## Required task a
Swap "notifications" for "alerts" in the entries, starting with the first line of the entries and going on through the line that contains "[x=1387, y=30]", and write those lines out again with everything else unchanged. Leave the pictures out of your answer.

## Text to read
--- Begin ---
Northern New Mexico – also called Georgia O’Keeffe Country – is known for its entrancing landscapes, which have inspired many artists. It’s home to the highest peak in the state and the cavernous Rio Grande Gorge. Eight Native American pueblos dot the region, and six ski areas draw visitors for year-round recreation. This was virgin territory for us, so we set up camp little town of Chama. With its breathtaking elevation of 7,850 feet, it was a lovely base to explore the pet friendly things to do in northern New Mexico.

Northern New Mexico

Things To Do in Northern New Mexico

Chama is located eight miles south of the Colorado border and is surrounded by national forests, making it a spectacular location for outdoor adventures. In fact, the famous Continental Divide Trail runs just north of the historic downtown.

Most visitors to Chama come for the Cumbres & Toltec Scenic Railroad. Unfortunately, the train isn’t pet friendly, and the ride takes a good chunk of the day. The staff were friendly and suggested places to board Ty and Buster if we wanted to make the trip, but that’s not how we roll. We learned that Hwy 17 between Chama and Antonito, Colorado closely follows the train’s route, so we chose to see the sites from the car, and take the dogs along for the ride.

Day Trip 1: North from Chama

The scenery is certainly every bit as magnificent as promised! Hwy 17 heads north across the Colorado border and then winds though the Rio Grande National Forest. After climbing Cumbres Pass at 10,022 feet, the road dives down into Conejos Canyon – one of the wildest areas in Colorado.
--- End ---
## Record excerpts
--- Begin ---
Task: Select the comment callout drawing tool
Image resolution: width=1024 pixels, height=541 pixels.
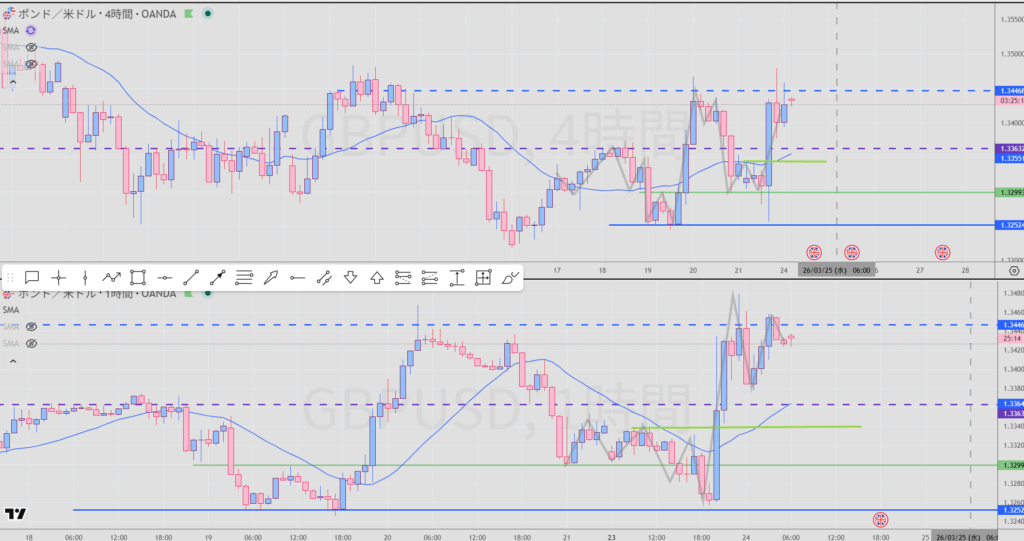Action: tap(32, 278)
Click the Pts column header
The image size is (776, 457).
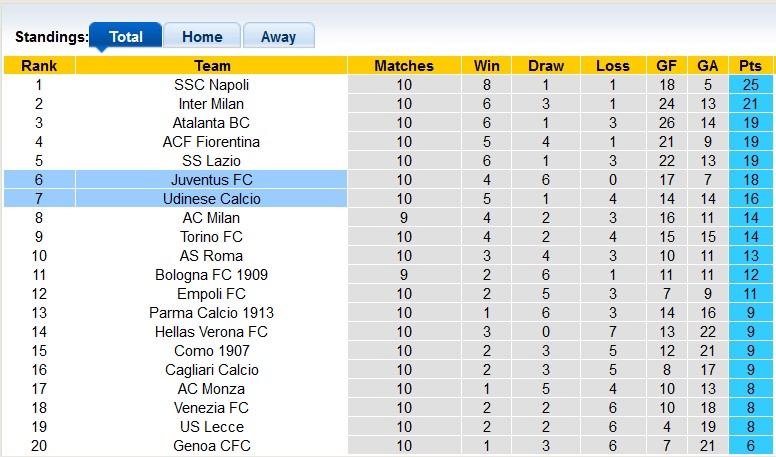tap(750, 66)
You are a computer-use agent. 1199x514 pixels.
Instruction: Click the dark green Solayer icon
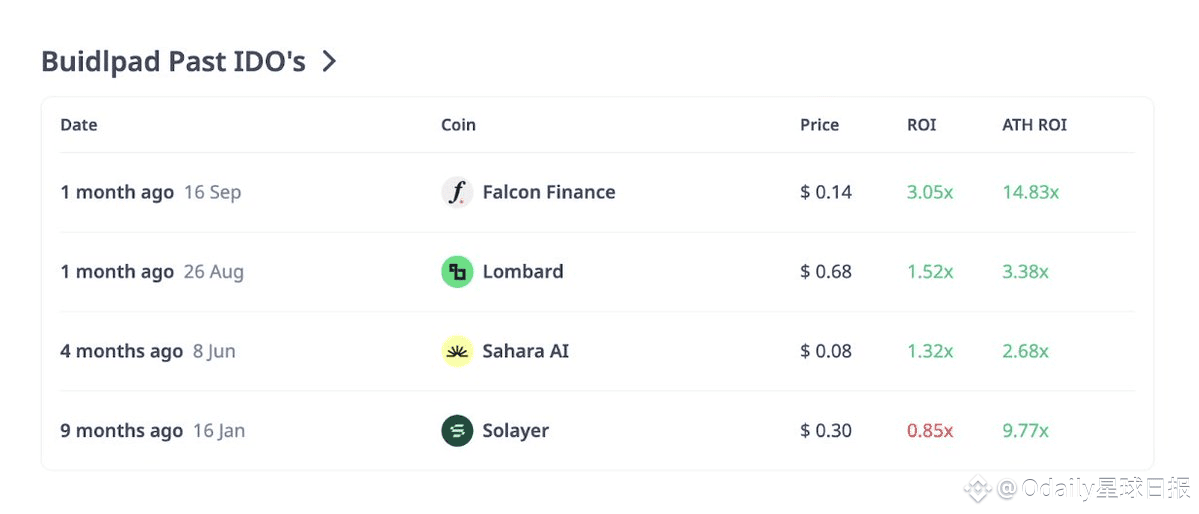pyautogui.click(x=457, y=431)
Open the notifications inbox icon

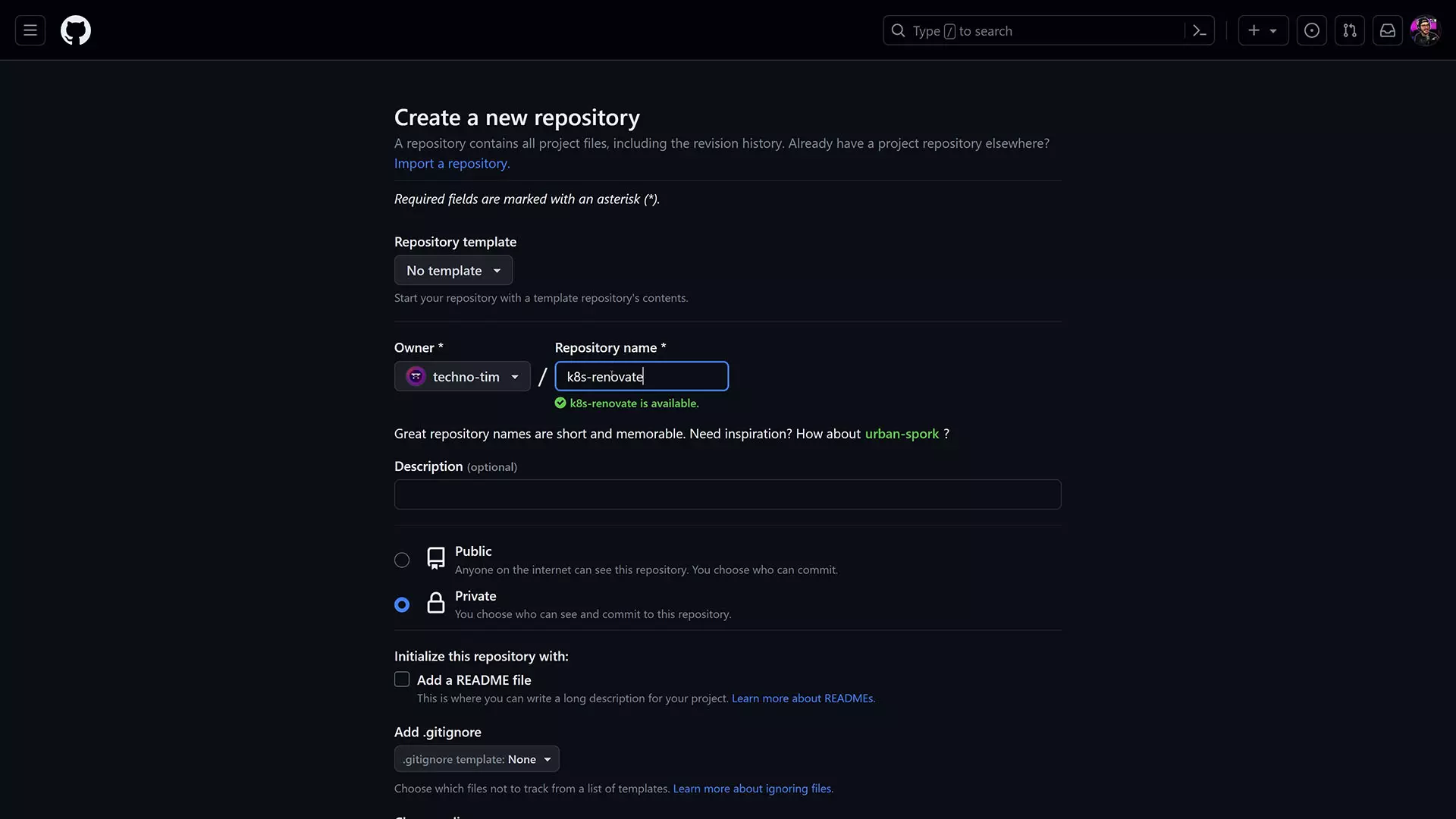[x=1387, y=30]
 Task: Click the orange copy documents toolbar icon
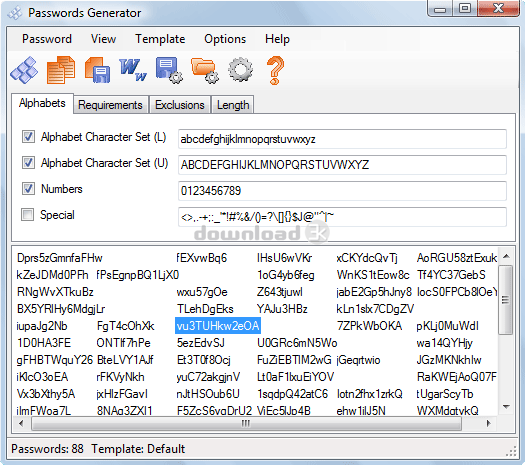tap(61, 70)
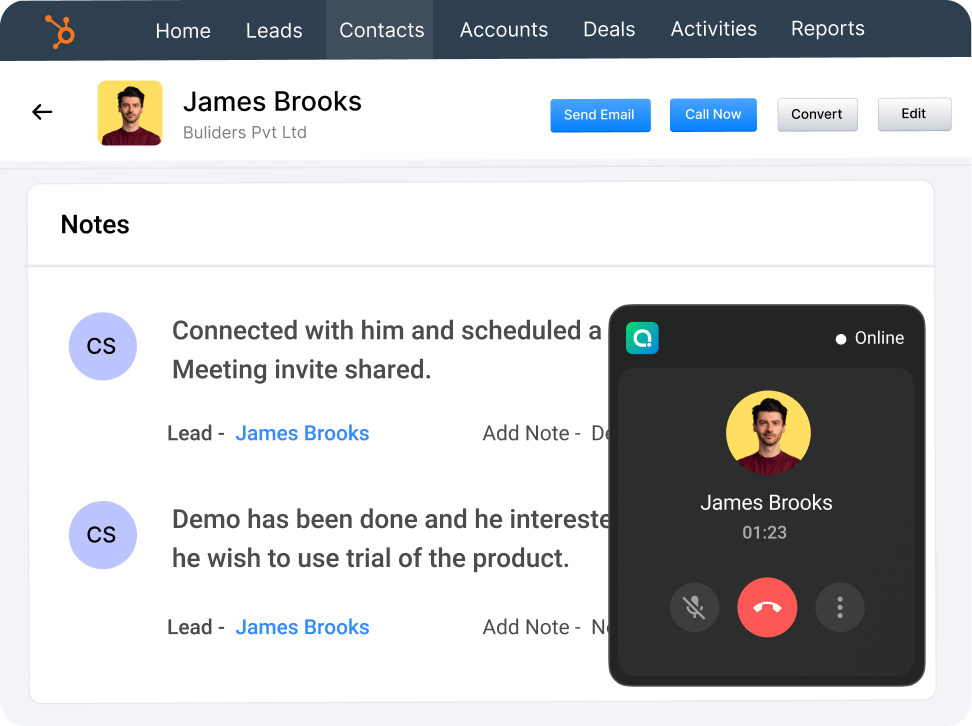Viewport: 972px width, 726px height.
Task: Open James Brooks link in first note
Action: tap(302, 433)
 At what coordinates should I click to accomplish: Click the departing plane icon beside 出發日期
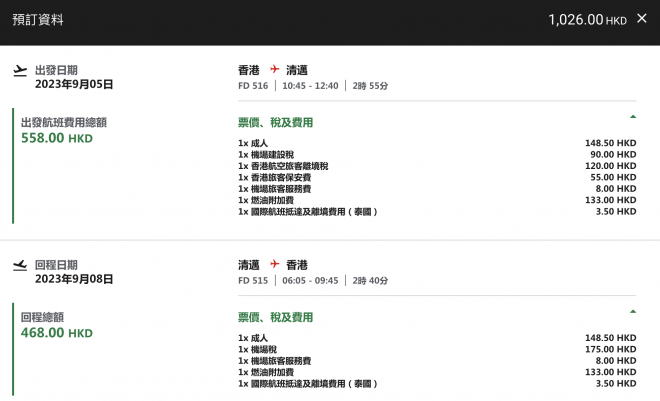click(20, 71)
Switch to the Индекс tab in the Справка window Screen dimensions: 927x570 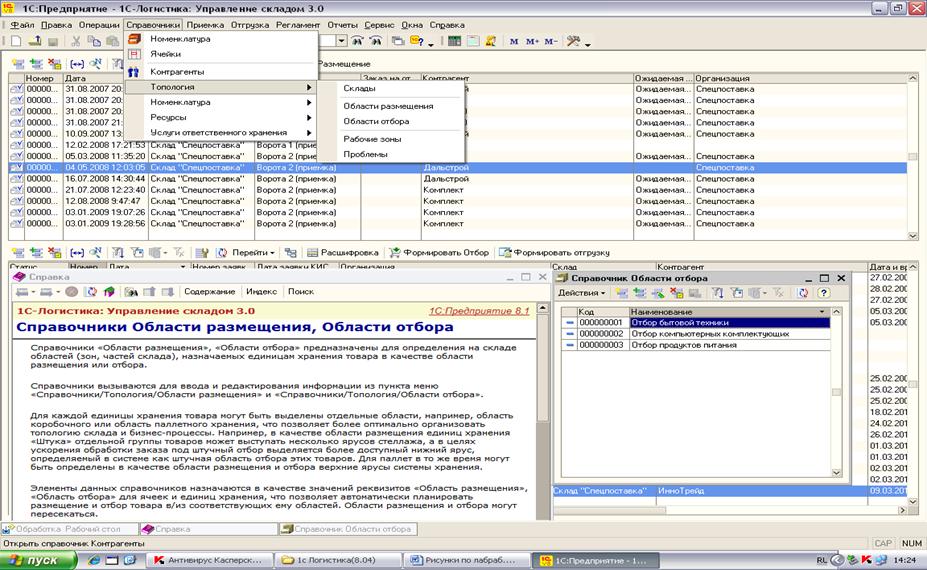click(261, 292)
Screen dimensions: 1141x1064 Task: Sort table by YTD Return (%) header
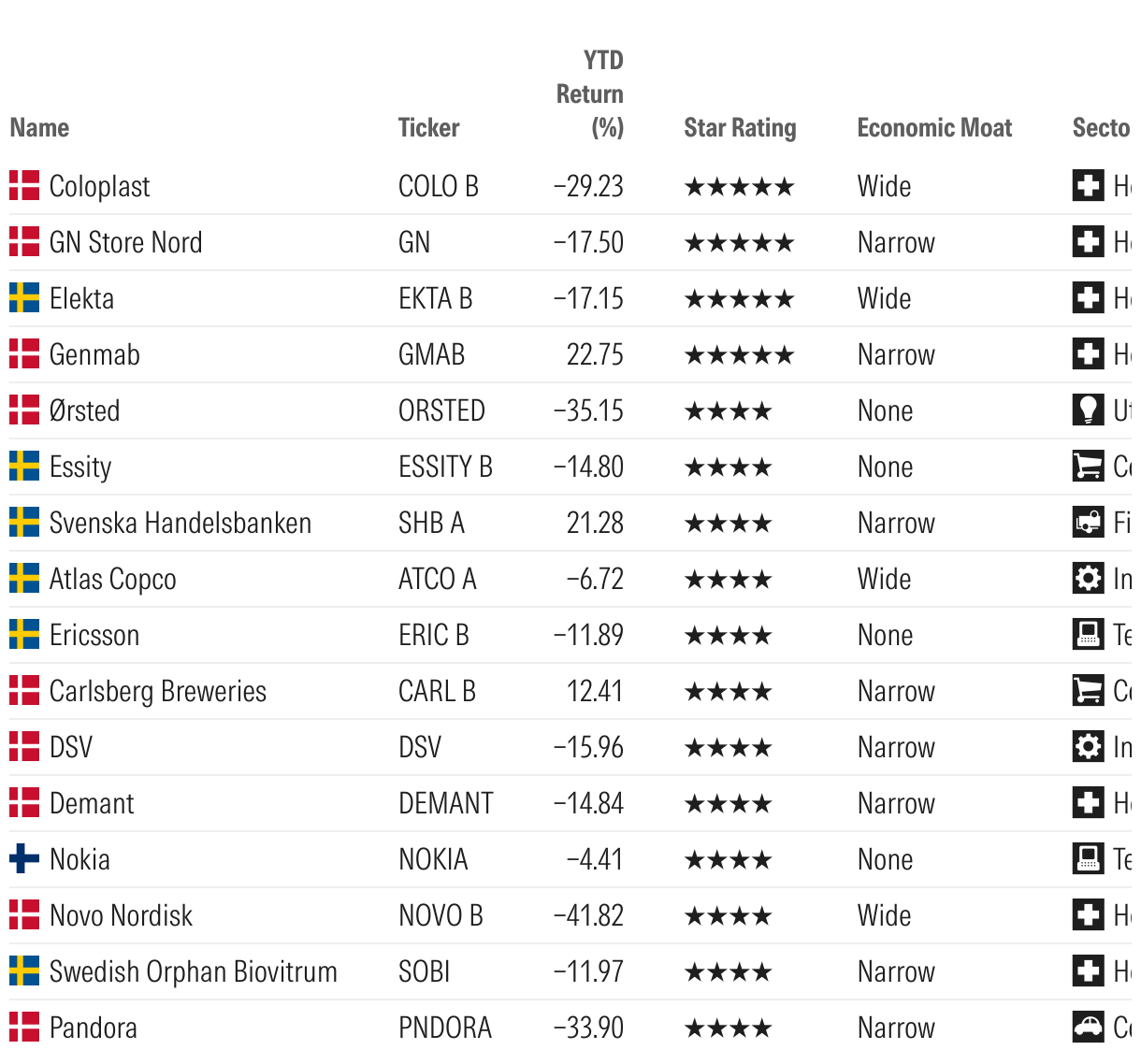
--- End ---
## Required task b
According to the text about northern New Mexico, what is the elevation of Chama?

## Worked solution a
Task: Select the comment callout drawing tool
Image resolution: width=1024 pixels, height=541 pixels.
Action: tap(32, 278)
Click the Pts column header
The image size is (776, 457).
tap(750, 66)
You are a computer-use agent. 1199x514 pixels.
Instruction: Click the dark green Solayer icon
pyautogui.click(x=457, y=431)
Open the alerts inbox icon

[x=1387, y=30]

## Worked solution b
Chama sits at an elevation of 7,850 feet.